When he says that he lives a double identity, he means that at work, school and in the street he would not voluntarily reveal his religion. He uses his non-Jewish last name, which he asks the reporter not to print. He does not dream of walking down the street while wearing a skullcap, Star of David or T-shirt with Hebrew on it, and when he went to Israel, he told people that he went to another country.
Schechner says that when he and his friends speak about "Jewish" subjects like synagogue or kashruth, they use code words. Nevertheless, the camouflage doesn't always provide perfect protection. Schechner relates that not long ago, when he was standing in a subway car, he was approached by someone who looked like a homeless person, who asked him about the "Jewish situation."
"What do you want from me? I'm a Swede," Schechner replied. The only response was: "Treat the Palestinians nicely." Says Schechner: "Then he muttered something about my having a Jewish nose."
Schechner, whose grandfather came to Sweden at the beginning of the 20th century, says that until three years ago, he was deeply rooted in Swedish society, but is not so sure anymore that Jews have a future in the country. "I have a hard time with the idea that there is anti-Semitism here," he says. "But I have an even harder time with the unwillingness that I feel from the Swedish establishment to deal with the roots of the hatred that is directed at the Jews living here."
An estimated 18,000 Jews live in Sweden. Some 5,500 of them are registered members of the Jewish community of Stockholm, 1,800 in the Goteborg community, and 1,200 in Malmo. The remainder does not belong to any community.
It is hard to see anti-Semitism in Sweden. A report by the EU's Monitoring Center on Racism and Xenophobia (the report which was at first shelved, and only publicized after a public outcry) mentions isolated cases of physical attacks on Jews. Study of the collection of reports for 2003 of Israel's Forum to Coordinate the Struggle Against Anti-Semitism shows that damage to Jewish property was also relatively slight - bottles throws at a synagogue or the daubing of swastikas in a Jewish cemetery.

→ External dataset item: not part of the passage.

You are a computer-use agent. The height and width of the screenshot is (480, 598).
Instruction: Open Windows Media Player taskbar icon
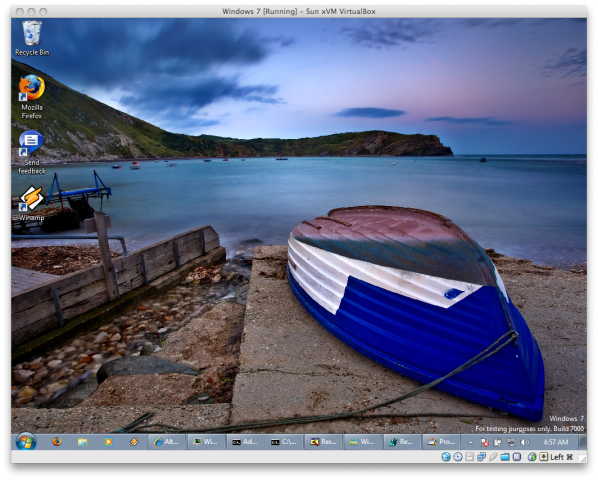pos(108,442)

Nevertheless, Jews living in Sweden says that they, their friends and a majority of the Jews that they know are taking extra precautions when they step out into the street. "Most of the crimes now being committed against Jews are impulsive," says researcher and member of the Jewish community, Mikael Tossavainen. "If people see a Jew they react, usually with verbal violence and on rare occasions physical assault, as well."
Anders Carlberg, president of the Jewish community of Goteborg, says that "when you arrive in a new and unfamiliar environment, you have to be cautious as regards your background; maybe there will be someone Muslim or from the extreme left." Carlberg says that Swedish Jews are seeing an old behavioral code that has reappeared. "The Jews only began to be proud of their Jewishness in the 1980s, at which time Swedish society went through a process of openness to multiculturalism," he says, "but things have changed in the past two years, and now a lot of people once again prefer not to be so up front about their Jewishness."

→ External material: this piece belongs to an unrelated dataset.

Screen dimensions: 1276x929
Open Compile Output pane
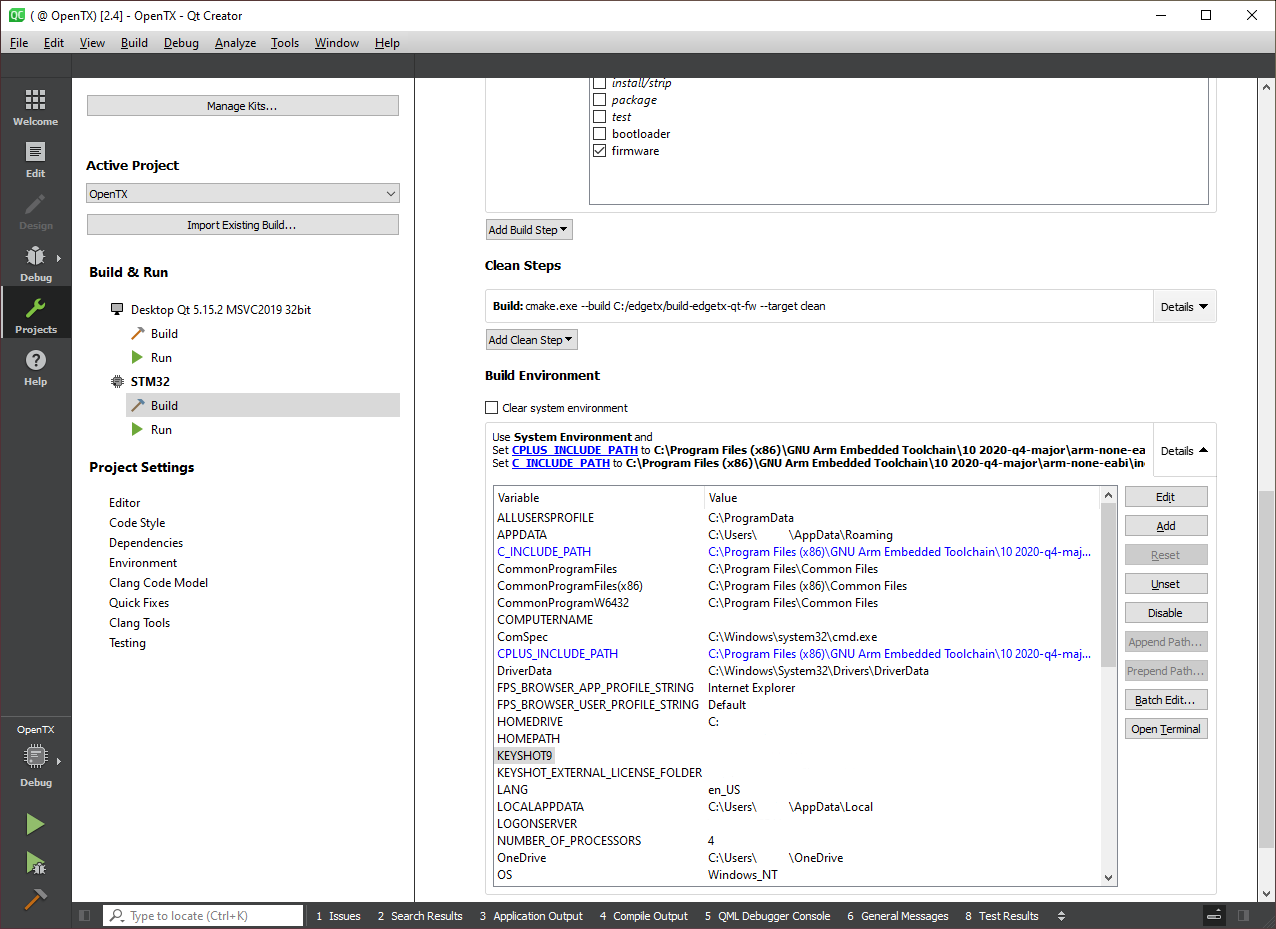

As Carlberg sees it, the modest number of physical attacks is evidence of the success of the low-profile policy, not an indication that the threat is not serious. "The fear of being attacked in the primary concern of Jews in Sweden today," he states. On the day after the conversation with Carlberg, his son and three of his friends were attacked in a restaurant in Malmo by a gang of Muslim youths, but were rescued without injury thanks to police intervention.

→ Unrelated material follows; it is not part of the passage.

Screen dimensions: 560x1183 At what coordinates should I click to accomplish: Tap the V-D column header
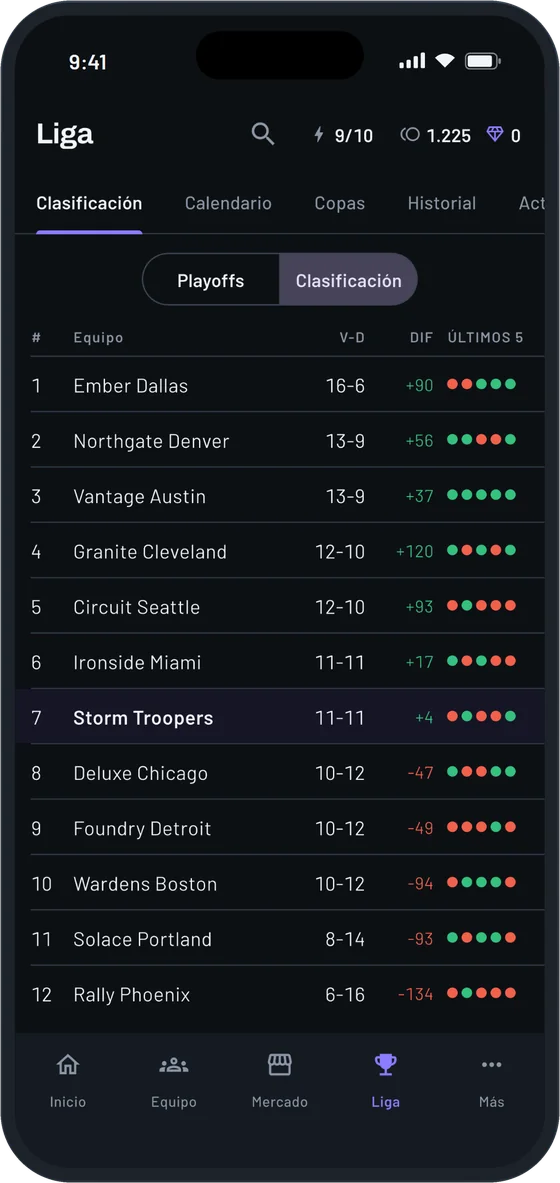pyautogui.click(x=352, y=337)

The Swedish secret services are the only organization in the country that conducts separate registration of incidents described as actions committed with an anti-Semitic background. In 2002, 131 incidents were recorded, but the vast majority was not directed against life and limb, but rather were expressed as threats, hate mail or minor property damage. The secret services do not divulge details about the identity of the suspects.
"I would not be surprised if it turned out that most of the attackers, maybe even 80 percent of them, were Muslims," says the president of the Stockholm Jewish community, Lena Posner-Koeroesi. Officials in the Swedish Jewish community emphasize that they consider only a small percentage of Sweden's 400,000 Muslim immigrants to be a threat.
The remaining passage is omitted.